- PGR recorre da decisão de Flávio Dino que zerou a aposentadoria compulsória remunerada como punição máxima para juízes, mantendo a punição pela perda de cargo como maior sanção.
- O recurso, em segredo de justiça, deve levar o caso ao plenário do STF para discussão.
- A Procuradoria sustenta que a aposentadoria compulsória não foi extinta pelo ordenamento jurídico.
- Em março, Dino determinou que a maior pena é a perda do cargo, abrangendo magistrados de diferentes tribunais, exceto o STF.
- Nos últimos vinte anos, treze magistrados foram aposentados compulsoriamente por infrações graves, como venda de sentenças e uso indevido de benefícios; Dino cita a Emenda Constitucional 103/2019 como base para a mudança.
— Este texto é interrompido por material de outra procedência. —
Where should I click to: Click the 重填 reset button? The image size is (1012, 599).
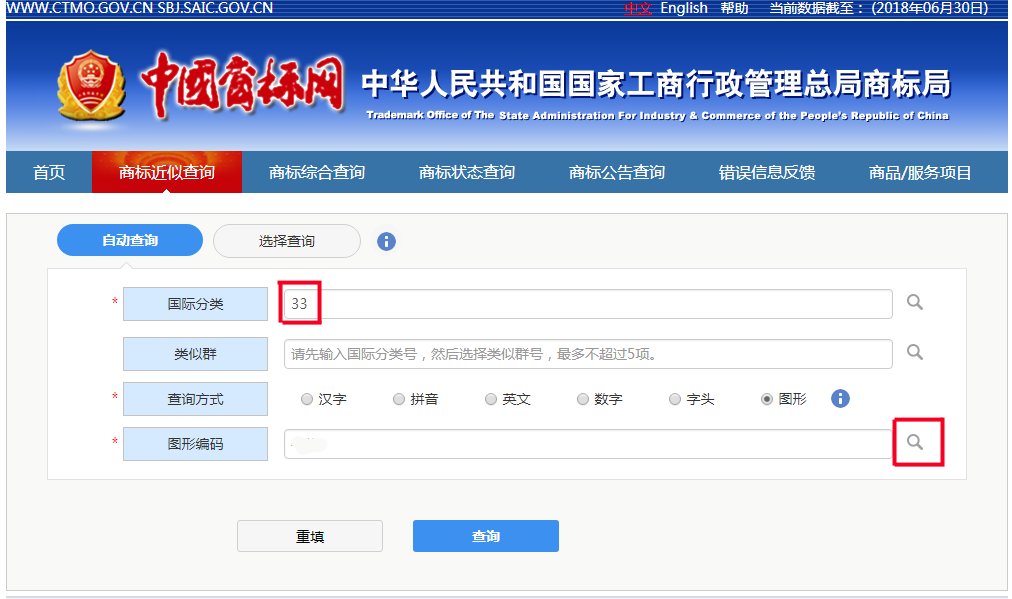309,535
A Procuradoria-Geral da República (PGR) recorreu nesta segunda-feira ao STF de decisão do ministro Flávio Dino que acabou com a aposentadoria compulsória remunerada como punição máxima para juízes. O recurso está em segredo de justiça e pode levar o caso ao plenário da corte.
A PGR sustenta que a aposentadoria compulsória não foi extinta, conforme alegou Dino. O recurso mantém a validade da pena como opção de sanção em casos de infração disciplinar grave.
Em 16 de março, Dino determinou que o Conselho Nacional de Justiça (CNJ) aplique a perda do cargo e, consequentemente, a perda salarial, como a maior punição cabível a magistrados. Assim, a aposentadoria compulsória passa a ser segunda opção.
A medida, segundo o ministro, não cabe no ordenamento jurídico vigente. Magistrados que cometam crimes não seriam punidos com a aposentadoria, mantendo a possibilidade de aplicação de outras sanções.
Nos últimos 20 anos, 126 magistrados foram aposentados compulsoriamente nessas circunstâncias, diante de infrações graves como venda de sentenças, assédio moral e sexual, e benefícios indevidos a integrantes de facção criminosa.
Contexto legal
Dino afirmou que a Emenda Constitucional 103/2019, ao reformar a Previdência, revogou a sanção de aposentadoria compulsória para magistrados e limitou as regras de aposentadoria ao artigo 40 da Constituição Federal. Ao mesmo tempo, não excluiu completamente outras penalidades.